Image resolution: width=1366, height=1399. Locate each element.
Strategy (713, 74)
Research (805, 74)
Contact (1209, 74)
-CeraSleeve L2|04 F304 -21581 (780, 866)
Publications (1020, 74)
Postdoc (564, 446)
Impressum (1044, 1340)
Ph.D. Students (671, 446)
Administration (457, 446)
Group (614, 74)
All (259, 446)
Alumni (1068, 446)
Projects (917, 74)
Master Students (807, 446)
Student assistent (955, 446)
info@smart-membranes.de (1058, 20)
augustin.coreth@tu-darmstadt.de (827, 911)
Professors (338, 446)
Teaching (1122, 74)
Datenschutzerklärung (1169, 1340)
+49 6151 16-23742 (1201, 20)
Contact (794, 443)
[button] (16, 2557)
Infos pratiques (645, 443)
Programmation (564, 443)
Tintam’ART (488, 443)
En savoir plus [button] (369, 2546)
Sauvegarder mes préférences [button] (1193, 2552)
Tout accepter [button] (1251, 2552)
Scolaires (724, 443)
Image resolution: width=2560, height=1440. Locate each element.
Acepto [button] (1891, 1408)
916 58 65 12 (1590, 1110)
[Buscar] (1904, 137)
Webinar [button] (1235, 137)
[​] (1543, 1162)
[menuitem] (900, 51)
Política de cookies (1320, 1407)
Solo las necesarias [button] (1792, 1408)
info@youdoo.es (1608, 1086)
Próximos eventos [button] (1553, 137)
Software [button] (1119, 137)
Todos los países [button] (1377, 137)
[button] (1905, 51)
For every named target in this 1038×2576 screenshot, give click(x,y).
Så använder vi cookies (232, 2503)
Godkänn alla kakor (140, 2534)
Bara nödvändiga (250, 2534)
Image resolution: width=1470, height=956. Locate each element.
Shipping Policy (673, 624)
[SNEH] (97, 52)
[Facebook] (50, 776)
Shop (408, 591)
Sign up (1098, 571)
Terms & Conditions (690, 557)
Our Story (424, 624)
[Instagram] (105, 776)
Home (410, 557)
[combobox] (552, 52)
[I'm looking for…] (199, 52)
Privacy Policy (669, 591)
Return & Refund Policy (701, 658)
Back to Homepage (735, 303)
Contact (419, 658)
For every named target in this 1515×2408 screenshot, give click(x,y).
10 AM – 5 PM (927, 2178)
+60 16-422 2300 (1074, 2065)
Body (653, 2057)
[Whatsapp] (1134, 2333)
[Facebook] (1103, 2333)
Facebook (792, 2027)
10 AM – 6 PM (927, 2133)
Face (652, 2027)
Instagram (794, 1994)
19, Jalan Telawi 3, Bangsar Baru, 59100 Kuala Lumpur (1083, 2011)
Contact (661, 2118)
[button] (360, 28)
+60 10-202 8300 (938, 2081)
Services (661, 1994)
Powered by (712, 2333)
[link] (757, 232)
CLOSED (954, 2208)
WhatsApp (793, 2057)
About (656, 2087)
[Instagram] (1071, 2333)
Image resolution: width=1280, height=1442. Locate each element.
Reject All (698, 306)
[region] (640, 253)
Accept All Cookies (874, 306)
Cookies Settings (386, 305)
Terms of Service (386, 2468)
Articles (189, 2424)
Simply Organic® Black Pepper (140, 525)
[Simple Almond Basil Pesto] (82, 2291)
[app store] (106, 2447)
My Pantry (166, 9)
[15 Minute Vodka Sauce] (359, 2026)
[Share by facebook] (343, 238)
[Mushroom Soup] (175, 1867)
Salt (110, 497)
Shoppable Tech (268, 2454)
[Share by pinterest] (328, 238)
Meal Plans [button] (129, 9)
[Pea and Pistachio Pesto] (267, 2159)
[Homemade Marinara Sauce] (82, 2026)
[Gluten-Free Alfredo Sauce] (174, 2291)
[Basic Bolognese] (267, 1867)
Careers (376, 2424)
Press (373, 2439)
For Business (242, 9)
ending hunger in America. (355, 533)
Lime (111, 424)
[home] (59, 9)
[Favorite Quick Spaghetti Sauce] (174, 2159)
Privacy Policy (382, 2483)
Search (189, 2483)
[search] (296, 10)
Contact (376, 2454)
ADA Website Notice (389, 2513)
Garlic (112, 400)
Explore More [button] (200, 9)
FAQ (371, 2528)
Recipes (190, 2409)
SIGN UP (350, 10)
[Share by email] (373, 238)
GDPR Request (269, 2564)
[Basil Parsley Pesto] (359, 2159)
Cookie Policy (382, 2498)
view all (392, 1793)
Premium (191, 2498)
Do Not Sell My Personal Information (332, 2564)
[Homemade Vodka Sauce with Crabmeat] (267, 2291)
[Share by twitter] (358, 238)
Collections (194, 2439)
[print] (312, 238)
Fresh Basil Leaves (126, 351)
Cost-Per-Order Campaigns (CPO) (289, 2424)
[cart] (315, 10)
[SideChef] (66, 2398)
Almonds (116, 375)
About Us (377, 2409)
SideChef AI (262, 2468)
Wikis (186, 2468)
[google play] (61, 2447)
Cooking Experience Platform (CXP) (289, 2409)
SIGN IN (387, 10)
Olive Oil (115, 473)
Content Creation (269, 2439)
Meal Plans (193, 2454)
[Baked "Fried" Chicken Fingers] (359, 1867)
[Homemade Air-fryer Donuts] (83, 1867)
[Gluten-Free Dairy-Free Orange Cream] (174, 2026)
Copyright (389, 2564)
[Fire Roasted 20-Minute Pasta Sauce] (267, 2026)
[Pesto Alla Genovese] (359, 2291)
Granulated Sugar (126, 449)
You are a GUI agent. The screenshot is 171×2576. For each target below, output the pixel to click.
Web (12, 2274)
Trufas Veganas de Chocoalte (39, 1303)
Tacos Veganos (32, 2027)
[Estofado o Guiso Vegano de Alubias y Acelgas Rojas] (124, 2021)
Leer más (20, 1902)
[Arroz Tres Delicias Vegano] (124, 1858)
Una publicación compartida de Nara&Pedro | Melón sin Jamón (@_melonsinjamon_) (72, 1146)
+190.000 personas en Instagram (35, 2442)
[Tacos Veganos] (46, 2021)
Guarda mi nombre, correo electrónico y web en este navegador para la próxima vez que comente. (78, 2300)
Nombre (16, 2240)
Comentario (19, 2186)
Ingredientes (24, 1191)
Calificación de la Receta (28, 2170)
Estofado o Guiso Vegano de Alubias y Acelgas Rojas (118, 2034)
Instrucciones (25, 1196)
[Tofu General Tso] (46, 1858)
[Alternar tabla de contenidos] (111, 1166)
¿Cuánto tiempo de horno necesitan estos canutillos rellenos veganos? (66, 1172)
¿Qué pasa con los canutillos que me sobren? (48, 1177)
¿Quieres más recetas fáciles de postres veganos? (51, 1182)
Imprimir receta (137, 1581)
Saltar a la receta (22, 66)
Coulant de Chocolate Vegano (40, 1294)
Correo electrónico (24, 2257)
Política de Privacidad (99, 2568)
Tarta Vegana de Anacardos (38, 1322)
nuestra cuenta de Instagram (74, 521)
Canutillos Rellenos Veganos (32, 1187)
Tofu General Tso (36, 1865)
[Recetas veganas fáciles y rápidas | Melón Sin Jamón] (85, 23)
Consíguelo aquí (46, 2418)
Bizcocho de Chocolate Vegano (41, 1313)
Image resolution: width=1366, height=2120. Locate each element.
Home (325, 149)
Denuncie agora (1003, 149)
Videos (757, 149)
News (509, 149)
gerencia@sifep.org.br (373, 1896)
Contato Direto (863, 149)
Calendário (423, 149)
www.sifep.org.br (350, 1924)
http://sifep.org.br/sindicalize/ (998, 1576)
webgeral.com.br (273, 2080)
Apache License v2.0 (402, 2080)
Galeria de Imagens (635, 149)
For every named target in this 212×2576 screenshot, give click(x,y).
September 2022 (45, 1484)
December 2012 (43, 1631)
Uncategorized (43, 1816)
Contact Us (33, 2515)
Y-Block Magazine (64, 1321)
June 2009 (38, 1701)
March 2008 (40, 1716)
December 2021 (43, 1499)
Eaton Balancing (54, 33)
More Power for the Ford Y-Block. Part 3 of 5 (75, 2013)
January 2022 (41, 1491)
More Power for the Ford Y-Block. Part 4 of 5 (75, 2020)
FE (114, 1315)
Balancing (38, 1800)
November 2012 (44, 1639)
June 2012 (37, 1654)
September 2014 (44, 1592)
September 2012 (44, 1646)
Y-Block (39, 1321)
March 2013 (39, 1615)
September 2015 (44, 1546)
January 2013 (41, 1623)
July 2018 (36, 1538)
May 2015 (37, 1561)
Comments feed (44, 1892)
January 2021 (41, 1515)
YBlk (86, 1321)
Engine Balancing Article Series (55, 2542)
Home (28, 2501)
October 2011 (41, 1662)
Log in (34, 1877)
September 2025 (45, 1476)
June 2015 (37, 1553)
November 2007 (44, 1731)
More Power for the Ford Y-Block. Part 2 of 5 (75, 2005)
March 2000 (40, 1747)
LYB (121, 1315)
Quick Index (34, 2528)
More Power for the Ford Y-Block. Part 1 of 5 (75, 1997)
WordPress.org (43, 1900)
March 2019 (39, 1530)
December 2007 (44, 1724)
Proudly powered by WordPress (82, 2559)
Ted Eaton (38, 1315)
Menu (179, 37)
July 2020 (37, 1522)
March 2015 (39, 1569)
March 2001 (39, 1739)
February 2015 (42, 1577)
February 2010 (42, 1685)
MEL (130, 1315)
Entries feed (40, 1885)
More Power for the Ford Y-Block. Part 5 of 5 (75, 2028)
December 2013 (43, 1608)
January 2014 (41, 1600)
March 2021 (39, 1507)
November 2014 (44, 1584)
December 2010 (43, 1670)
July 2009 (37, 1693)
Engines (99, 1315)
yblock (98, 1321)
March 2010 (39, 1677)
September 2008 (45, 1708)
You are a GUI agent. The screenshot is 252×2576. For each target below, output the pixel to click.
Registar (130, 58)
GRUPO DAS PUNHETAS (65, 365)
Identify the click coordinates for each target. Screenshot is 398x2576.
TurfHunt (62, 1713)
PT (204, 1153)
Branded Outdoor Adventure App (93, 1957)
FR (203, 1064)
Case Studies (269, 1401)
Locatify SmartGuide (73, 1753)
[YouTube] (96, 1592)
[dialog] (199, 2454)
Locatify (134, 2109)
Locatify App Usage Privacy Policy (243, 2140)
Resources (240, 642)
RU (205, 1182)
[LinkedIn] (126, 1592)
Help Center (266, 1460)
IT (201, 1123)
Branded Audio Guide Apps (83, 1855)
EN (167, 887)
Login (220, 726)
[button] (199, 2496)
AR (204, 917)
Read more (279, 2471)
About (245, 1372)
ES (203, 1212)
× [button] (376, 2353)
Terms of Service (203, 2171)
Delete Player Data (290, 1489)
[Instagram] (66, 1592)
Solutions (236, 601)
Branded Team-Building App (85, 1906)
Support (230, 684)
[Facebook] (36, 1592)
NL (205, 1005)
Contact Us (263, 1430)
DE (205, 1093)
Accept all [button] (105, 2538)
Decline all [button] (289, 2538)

---+---

— Goal of the exercise —
Return, word for word, the line containing "Branded Team-Building App (85, 1906)" and all lines after it through the last line of the records, and nothing else.

— Output for this task —
Branded Team-Building App (85, 1906)
Support (230, 684)
[Facebook] (36, 1592)
NL (205, 1005)
Contact Us (263, 1430)
DE (205, 1093)
Accept all [button] (105, 2538)
Decline all [button] (289, 2538)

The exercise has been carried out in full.